### Excerpt to read

Segment Open

Advertisement

Singer’s Not Jubilant in Name Alone

Share via
SPECIAL TO THE TIMES

Just call him Jubilant.

After all, his recital four years ago at Ambassador Auditorium in Pasadena followed seven years of no recitals, and this year alone he’s performed 40. And that doesn’t include orchestral dates, such as a pair of Christmas concerts tonight and Saturday in Costa Mesa with the Pacific Symphony and the All-American Boys Chorus.

Besides, that’s what his mother called him.

“She named me that simply because she wanted me to be jubilant,” said baritone Jubilant Sykes, just off a plane from concerts in Sioux City, Iowa, in the door of his Venice Beach home, and on the phone for an interview earlier this week. “And when it comes to music, I am.”

Sykes’ career has spanned pop, gospel and classical music, with the decisive shift to classical coming with a first place in Metropolitan Opera regional auditions in Los Angeles and subsequent New York Met debut six years ago. He has since performed as a vocal soloist with orchestras under the direction of Lorin Maazel, Raymond Leppard and Cristoph Eschenbach, and often performs duo recitals with guitarist Christopher Parkening.

Advertisement

“I have a passion for music, and I probably want to do too many things at one time. I’ve got to take myself seriously enough to work, but not so seriously that I become more neurotic. At this stage of the game, you take [engagements] as they come . . . and they come by God’s grace. Now it’s just being careful when to say no, when to chill out a bit. When you love music, that’s hard.”

As for exactly what stage of the game Sykes is at, that’s another story altogether.

“You never ask singers their age,” Sykes admonished good-naturedly. “Don’t you know that?”

Sykes offered no concrete reasons why not but apparently believes it affects careers.

“Ask my management,” he said. (Management wouldn’t say, either.)

Sykes eventually allowed that he is in his mid-30s but said that the popular perception is that he is younger:

“Probably two years ago, someone wrote in a newspaper that I was in my 20s. All of a sudden it was everywhere, ‘profoundly young singer.’ I thought, ‘I’m not profoundly young.’ But management said, ‘Let it go, let it go,’ and no one’s ever said anything. The age thing never came up.”

Advertisement

The ages of Sykes’ sons, however, are not a secret--1, 3 and 6. He hopes in the new year to spend “even greater quality time” with them and his wife, Cecelia, “just hanging out with the kids in the backyard.”

Segment Closed

Records from a data source
Segment Open

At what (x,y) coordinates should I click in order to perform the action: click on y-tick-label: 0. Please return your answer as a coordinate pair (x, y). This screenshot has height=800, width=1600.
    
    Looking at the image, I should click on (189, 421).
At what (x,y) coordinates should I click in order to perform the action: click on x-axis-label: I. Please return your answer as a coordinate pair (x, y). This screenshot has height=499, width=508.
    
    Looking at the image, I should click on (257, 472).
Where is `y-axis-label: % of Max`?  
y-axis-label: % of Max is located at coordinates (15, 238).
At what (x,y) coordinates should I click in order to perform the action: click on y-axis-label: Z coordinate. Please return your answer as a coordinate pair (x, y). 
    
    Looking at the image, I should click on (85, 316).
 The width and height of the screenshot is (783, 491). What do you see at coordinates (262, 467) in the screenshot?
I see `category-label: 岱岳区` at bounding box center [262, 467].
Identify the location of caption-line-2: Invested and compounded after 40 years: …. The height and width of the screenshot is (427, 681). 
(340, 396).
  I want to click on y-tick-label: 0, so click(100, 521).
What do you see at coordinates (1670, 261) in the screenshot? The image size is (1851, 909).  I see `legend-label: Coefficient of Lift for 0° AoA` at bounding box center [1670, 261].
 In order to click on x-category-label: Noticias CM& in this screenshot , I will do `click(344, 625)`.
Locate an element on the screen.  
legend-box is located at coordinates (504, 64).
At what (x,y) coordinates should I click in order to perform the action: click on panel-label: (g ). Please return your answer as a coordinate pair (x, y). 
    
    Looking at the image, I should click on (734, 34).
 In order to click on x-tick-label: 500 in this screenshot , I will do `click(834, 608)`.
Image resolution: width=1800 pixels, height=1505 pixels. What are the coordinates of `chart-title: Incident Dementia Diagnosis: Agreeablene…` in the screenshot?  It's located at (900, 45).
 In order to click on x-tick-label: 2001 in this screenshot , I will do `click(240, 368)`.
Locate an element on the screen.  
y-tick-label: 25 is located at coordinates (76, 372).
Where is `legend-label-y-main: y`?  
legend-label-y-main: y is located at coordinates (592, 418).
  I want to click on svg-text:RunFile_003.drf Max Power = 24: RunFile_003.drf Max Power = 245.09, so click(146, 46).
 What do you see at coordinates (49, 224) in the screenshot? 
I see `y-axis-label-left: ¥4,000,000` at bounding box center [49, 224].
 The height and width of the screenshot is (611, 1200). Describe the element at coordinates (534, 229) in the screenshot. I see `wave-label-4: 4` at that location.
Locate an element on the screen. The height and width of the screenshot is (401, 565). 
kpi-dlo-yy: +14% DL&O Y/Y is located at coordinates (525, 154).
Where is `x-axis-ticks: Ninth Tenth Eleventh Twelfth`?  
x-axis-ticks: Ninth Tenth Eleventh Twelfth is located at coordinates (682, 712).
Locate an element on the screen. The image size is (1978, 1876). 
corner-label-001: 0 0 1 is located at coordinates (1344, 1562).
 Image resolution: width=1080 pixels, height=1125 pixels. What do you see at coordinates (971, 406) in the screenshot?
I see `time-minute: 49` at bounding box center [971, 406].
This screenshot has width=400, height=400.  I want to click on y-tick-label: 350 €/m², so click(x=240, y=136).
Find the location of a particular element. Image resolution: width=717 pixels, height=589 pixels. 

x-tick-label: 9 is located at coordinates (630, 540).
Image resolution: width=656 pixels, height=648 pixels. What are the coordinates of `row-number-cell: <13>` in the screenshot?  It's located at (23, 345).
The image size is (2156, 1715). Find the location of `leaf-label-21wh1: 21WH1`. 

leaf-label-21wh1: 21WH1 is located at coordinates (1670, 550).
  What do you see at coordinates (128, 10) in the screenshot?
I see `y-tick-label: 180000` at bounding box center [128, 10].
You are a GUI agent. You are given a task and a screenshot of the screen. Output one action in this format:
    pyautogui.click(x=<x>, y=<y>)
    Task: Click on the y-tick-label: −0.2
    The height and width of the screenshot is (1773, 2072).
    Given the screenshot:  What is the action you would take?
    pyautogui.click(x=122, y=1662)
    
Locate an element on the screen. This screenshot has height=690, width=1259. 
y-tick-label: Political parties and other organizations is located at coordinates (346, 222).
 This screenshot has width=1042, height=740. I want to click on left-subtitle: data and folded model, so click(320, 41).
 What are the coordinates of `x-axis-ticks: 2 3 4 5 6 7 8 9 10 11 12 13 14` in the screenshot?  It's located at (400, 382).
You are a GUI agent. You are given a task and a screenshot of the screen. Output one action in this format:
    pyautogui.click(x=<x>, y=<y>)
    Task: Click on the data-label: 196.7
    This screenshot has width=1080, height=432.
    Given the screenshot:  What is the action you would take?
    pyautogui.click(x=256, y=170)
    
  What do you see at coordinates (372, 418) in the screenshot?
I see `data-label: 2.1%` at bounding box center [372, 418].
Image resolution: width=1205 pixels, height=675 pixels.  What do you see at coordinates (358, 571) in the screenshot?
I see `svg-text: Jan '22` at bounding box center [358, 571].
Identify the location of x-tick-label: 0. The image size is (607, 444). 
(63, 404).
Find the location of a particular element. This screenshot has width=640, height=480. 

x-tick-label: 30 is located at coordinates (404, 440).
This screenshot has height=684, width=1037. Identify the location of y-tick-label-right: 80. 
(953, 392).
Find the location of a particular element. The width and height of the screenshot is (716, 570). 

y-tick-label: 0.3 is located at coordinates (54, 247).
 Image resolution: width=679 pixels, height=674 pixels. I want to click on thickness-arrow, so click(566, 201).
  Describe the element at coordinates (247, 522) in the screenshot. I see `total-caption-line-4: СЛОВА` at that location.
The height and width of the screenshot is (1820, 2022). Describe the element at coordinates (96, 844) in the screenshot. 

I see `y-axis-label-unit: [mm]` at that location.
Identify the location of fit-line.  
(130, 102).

Segment Closed

### What to do
1. In the article about baritone Jubilant Sykes, why did his mother give him the name Jubilant?
2. Take the passage of the article about Jubilant Sykes between "Besides, that’s what" and "guitarist Christopher Parkening.", inclusive, and write it out again, switching "guitarist" to "pianist".
3. Continue the article about baritone Jubilant Sykes from the point where it stops.

### Answers to the exercises
1. She wanted him to be jubilant.

2.
Besides, that’s what his mother called him.

“She named me that simply because she wanted me to be jubilant,” said baritone Jubilant Sykes, just off a plane from concerts in Sioux City, Iowa, in the door of his Venice Beach home, and on the phone for an interview earlier this week. “And when it comes to music, I am.”

Sykes’ career has spanned pop, gospel and classical music, with the decisive shift to classical coming with a first place in Metropolitan Opera regional auditions in Los Angeles and subsequent New York Met debut six years ago. He has since performed as a vocal soloist with orchestras under the direction of Lorin Maazel, Raymond Leppard and Cristoph Eschenbach, and often performs duo recitals with pianist Christopher Parkening.

3.
Although Sykes started out in pop, the closest thing to that these days was a tour with the Boston Pops Orchestra last December. This year, he was named Sacred Music USA’s vocalist of the year, and his “bread and butter” on the concert stage is Mahler’s orchestral lieder.

This weekend’s “Christmas Show With Jubilant Sykes” also features soprano Pamela Hinchman, tenor Kip Wilborn, conductor Randall Craig Fleischer and the Coast Ballet Theatre. The program includes excerpts from Handel’s “Messiah” and Tchaikovsky’s “Nutcracker,” Lucas Richman’s “Hanukkah Festival Overture,” “O Holy Night” and two dozen carols. Sykes will sing several traditional spirituals and James Ramsey’s “Away in the Manger.”

Advertisement

Sykes joined a small but distinguished coterie of opera singers recording spirituals two years ago with “Jubilant Sykes Sings Copland and Spirituals,” on the Arioso Classics label and accompanied by the London Symphony Orchestra. Sopranos Jessye Norman and Kathleen Battle had released their acclaimed recording of spirituals shortly before. As for whether that phenomenon is fad or fixture, Sykes said, “I don’t think it’s a fad.

“To me it’s a matter of being true to the music. If you can’t commit, you need not do it. I’d say the same if the question were about country music. . . . If you try to do it for the sake of being popular, that’s one thing. But if you hear someone singing country music and you see a truth, a sincerity. . . . To me, commitment is the dividing line.”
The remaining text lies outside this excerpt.